This is your atomic unit. Everything else in the pipeline wraps around this function — batching, error handling, retry logic, output formatting. Keep the core clean and build outward from here.

Warning ⚠️

PDF receipts need to be converted to images before you can pass them to Claude’s vision API. Use pdf2image.convert_from_path() to turn each PDF page into a PNG. For multi-page PDF invoices, parse each page separately and merge the results — don’t try to stitch pages into a single giant image.

Step 4: Process Receipts in Batches

For a folder of receipts, you want a loop that handles errors gracefully and doesn’t die on a single bad image file. Here’s a minimal batch processor:

import os
import json
import time
from pathlib import Path

def process_receipt_folder(folder_path: str, system_prompt: str) -> list:
    results = []
    image_extensions = {".jpg", ".jpeg", ".png", ".webp"}
    receipt_files = [
        f for f in Path(folder_path).iterdir()
        if f.suffix.lower() in image_extensions
    ]
    
    print(f"Processing {len(receipt_files)} receipts...")
    
    for i, receipt_path in enumerate(receipt_files):
        try:
            parsed = parse_receipt(str(receipt_path), system_prompt)
            parsed["source_file"] = receipt_path.name
            results.append(parsed)
            print(f"[{i+1}/{len(receipt_files)}] {receipt_path.name} — confidence: {parsed.get('confidence_score', 'N/A')}")
        except json.JSONDecodeError:
            print(f"[ERROR] JSON parse failed for {receipt_path.name}")
            results.append({"source_file": receipt_path.name, "error": "json_parse_failed"})
        except Exception as e:
            print(f"[ERROR] {receipt_path.name}: {str(e)}")
            results.append({"source_file": receipt_path.name, "error": str(e)})
        
        # Respect API rate limits — adjust based on your tier
        time.sleep(0.5)
    
    return results

The time.sleep(0.5) is there to stay under API rate limits. Your actual throughput depends entirely on which Anthropic API tier you’re on. Check your rate limits in the Anthropic console before running this against 500 receipts and wondering why it stopped at receipt 47.

Pro tip ✅

Run your first batch test on 10-20 receipts that represent the full range of quality you expect — crisp digital receipts, blurry phone photos, old faded paper. This tells you your real-world accuracy before you commit to the pipeline on actual client data.

Step 5: Flag Anomalies

Raw extracted data is useful. Data with anomaly flags is what accountants actually want. Pass your batch results back to Claude with a second prompt designed specifically to spot problems:

You are a tax audit specialist reviewing parsed expense data for anomalies.

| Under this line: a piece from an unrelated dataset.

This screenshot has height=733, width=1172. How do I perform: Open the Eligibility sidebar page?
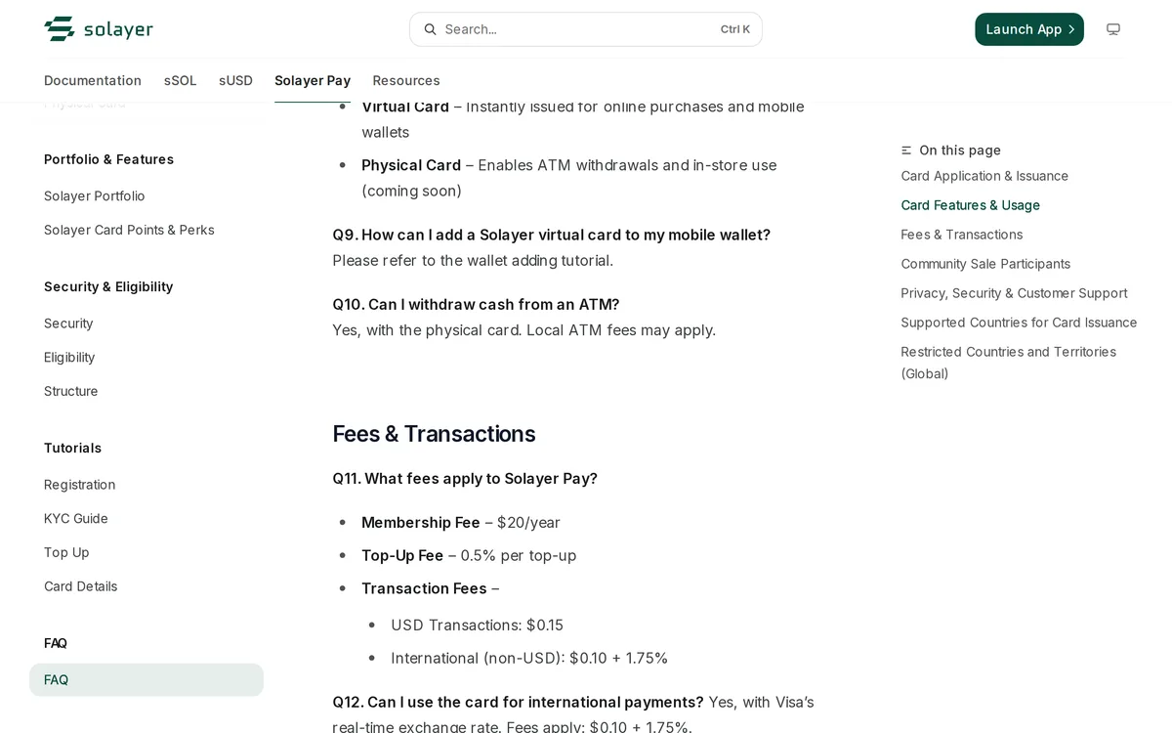(69, 357)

Given the following JSON array of expense records, identify any items that warrant human review.

Flag an expense if ANY of the following apply:
- Amount exceeds $500 for Meals category
- Duplicate vendor + date + amount combinations
- Missing date or vendor name (null values)
- confidence_score below 0.70
- Round-number amounts over $200 (potential estimate, not actual receipt)
- Expense category is "Other" with no explanation in extraction_notes
- Transaction date is a weekend for categories typically business-only (Travel, Professional Services)

Return a JSON array of flagged items with this structure:
{
  "source_file": "original filename",
  "flag_reasons": ["list of specific reasons"],
  "priority": "high | medium | low",
  "recommended_action": "brief instruction for the reviewer"
}

Only include items that have at least one flag. Return an empty array [] if nothing is flagged.

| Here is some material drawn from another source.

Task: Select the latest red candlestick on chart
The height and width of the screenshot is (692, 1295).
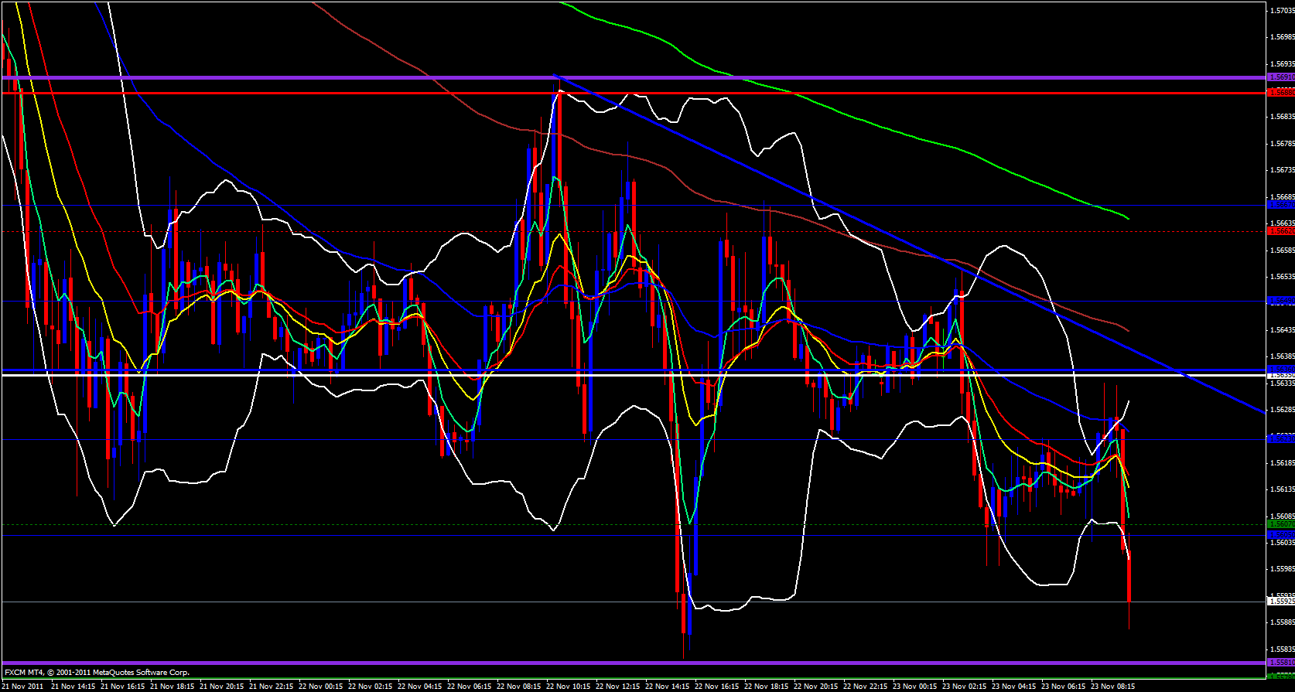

The weekend transaction check is worth noting — it’s a simple heuristic that catches a surprising number of edge cases without requiring any complex business logic on your end. You can extend this list with any firm-specific rules.

Step 6: Generate the Audit Report

Once you have clean data and a flagged list, generating a human-readable summary is a single additional Claude call:

You are an experienced accountant preparing a concise audit summary for a senior partner.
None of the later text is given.